News source from CTV News
Published Tuesday, April 30, 2019 7:54PM ADT
Last Updated Tuesday, April 30, 2019 10:21PM ADT
A young Nova Scotia mother, and cancer patient is feeling overwhelmed and grateful with the support she’s received after a video she posted to social media went viral.
In the video, 33-year-old Inez Rudderham, challenges Premier Stephen McNeil about the healthcare crisis in Nova Scotia. In less than 24 hours, her video went viral and created a huge conversation online.
Rudderham says she made multiple doctors’ visits when she thought something was wrong, but she was sent home each time.
It was last May when Rudderham visited an emergency room in Windsor, N.S. where a doctor immediately suspected something was seriously wrong.
“I didn’t react until I walked out of the hospital and I felt the sun on my face, and I just broke,” said Rudderham. “It was just this overwhelming rush of emotion, of validation, and fear and anger.”
Rudderham ended up requiring 31 rounds of radiation, and two of chemotherapy.
Unable to work, she and her former partner had to sell their home. The family has to be out of the home by May and is still unsure where they will live next.
Rudderham says her anger was triggered, when the ‘sold’ sign went up in her yard.
“And in that moment, the rush of emotion just took over and I was angry,” said Rudderham.
Rudderham has documented her cancer battle through vlogging, a form of blogging using videos, since she was diagnosed. That’s where she posted an open letter to the Premier about the state of Nova Scotia’s healthcare. A video, she still has a hard time re-watching.
“I thought about deleting it at around, 75,000 views, and now it’s at over 4-million,” said Rudderham. “I think, because I was embarrassed that it had been reaching the audience that it had.”

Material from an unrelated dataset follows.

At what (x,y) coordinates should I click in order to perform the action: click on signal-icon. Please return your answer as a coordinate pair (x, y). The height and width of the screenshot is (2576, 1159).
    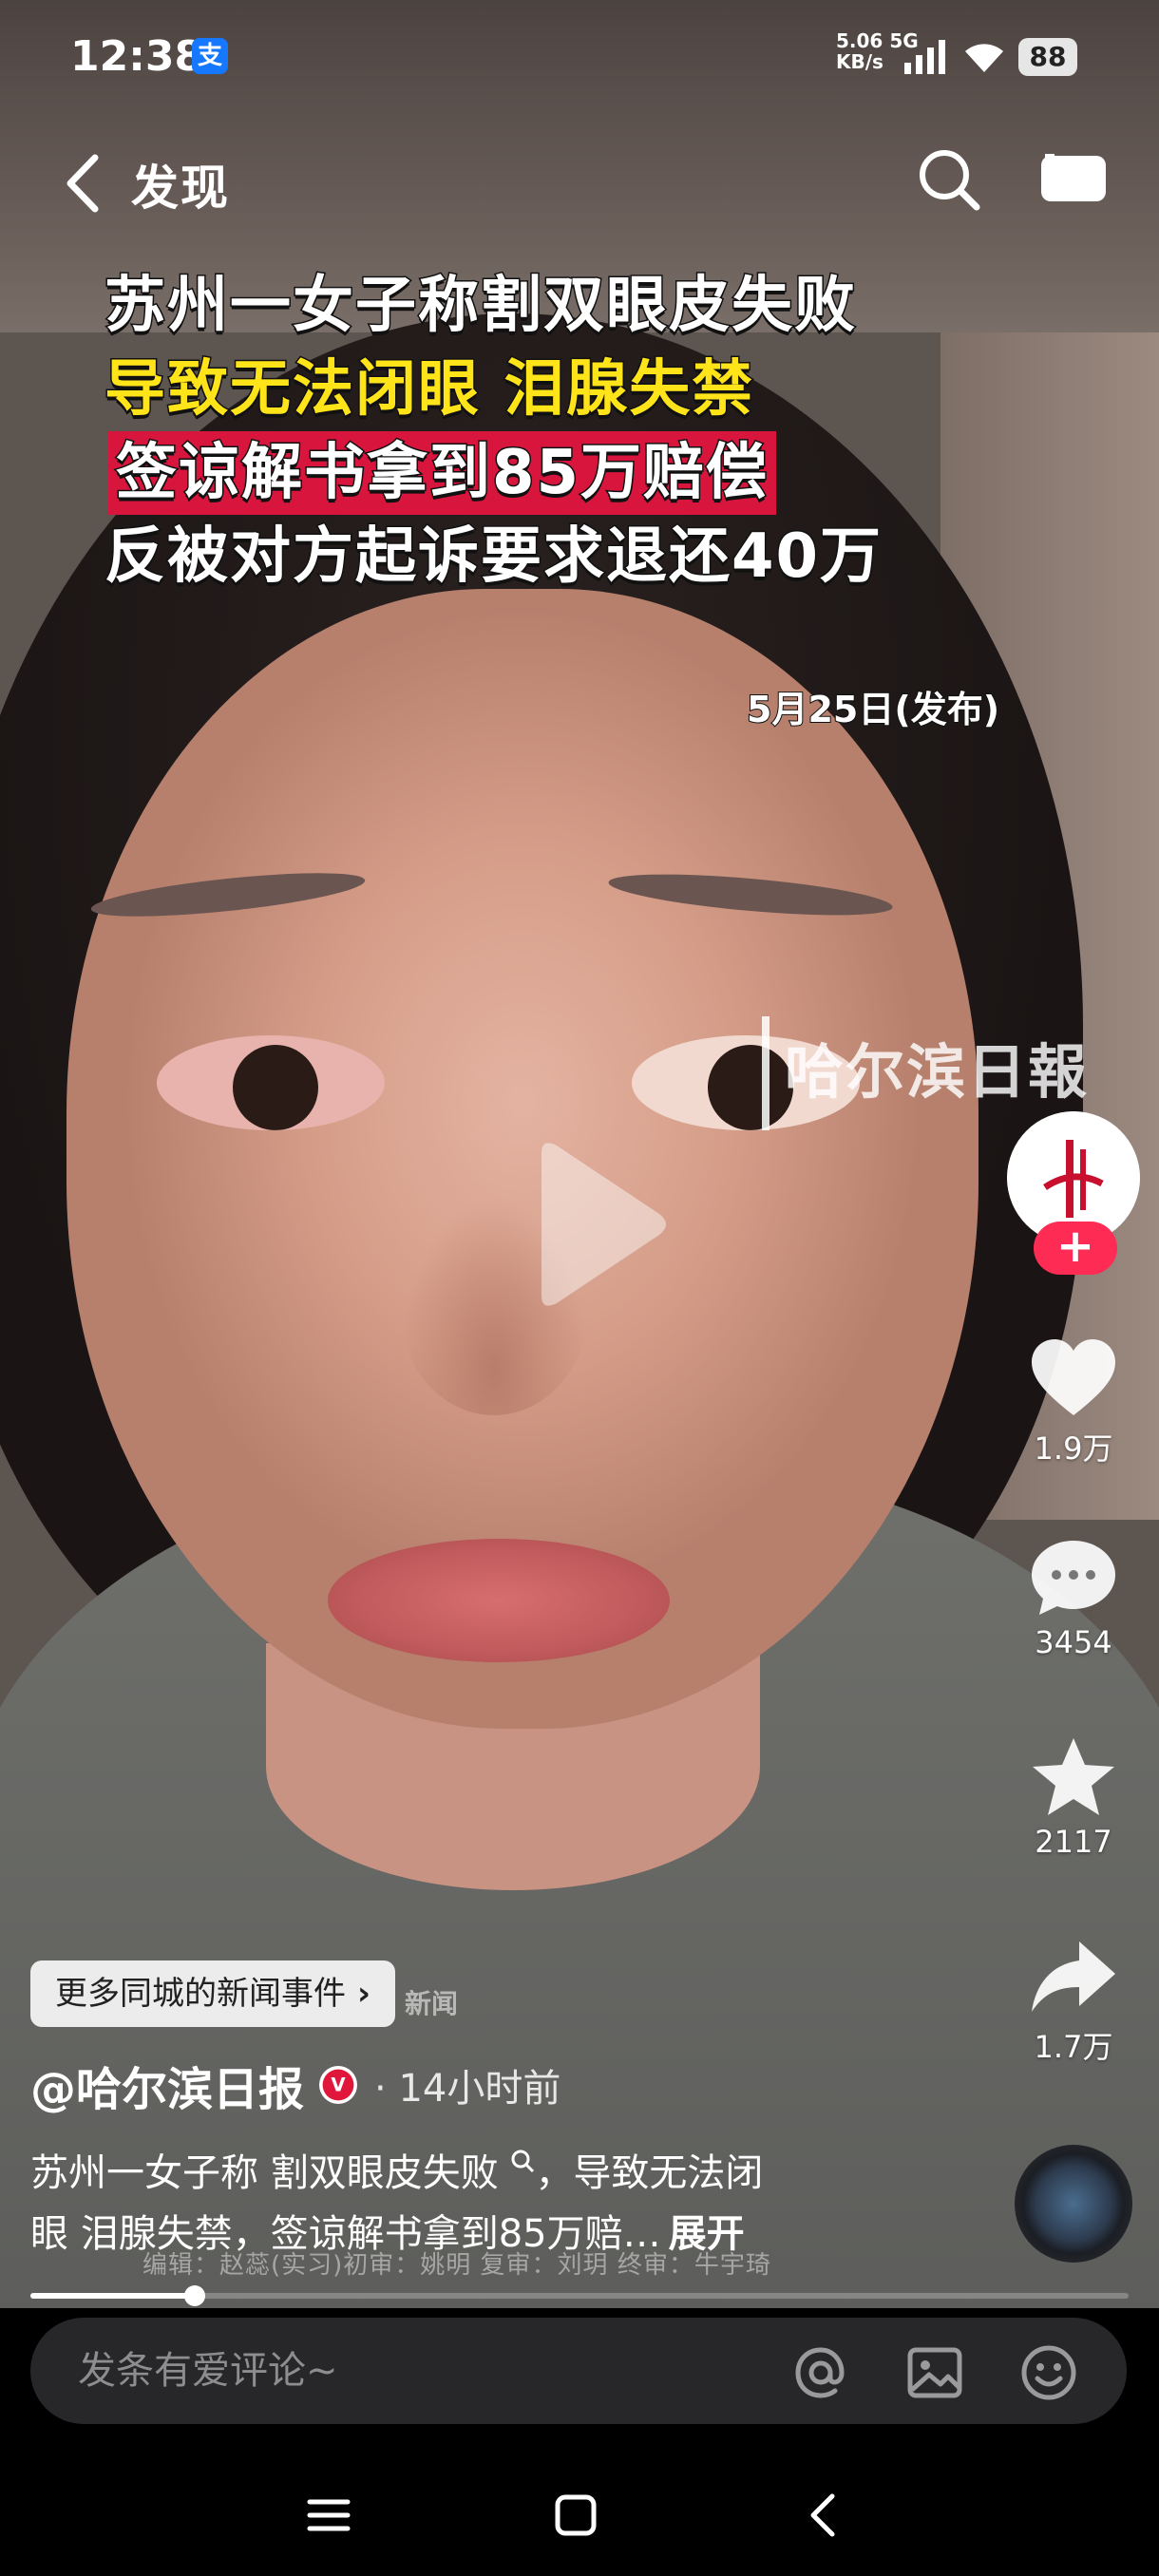
    Looking at the image, I should click on (924, 57).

The Nova Scotia Premier did respond publicly to the viral video, and top officials say a face-to-face meeting is being planned for sometime in May.
In the meantime, Rudderham says she is overwhelmed with the support of strangers who have reached out online, or approached her on the street.
She believes her cancer has become an unexpected gift.
“Human beings are incredicle, and that you’re never truly alone,” said Rudderman as she held back tears. “That there’s always support out there and that, even the smallest of individuals can make an impact.”
Rudderham believes she is in remission, and hopes to confirm this in the next couple of weeks. She has finished all of her medications, except for hormone-therapy, which she’ll have to take for the rest of her life.
A GoFundMe page that was created for Rudderham to help with expenses has already raised $21,000.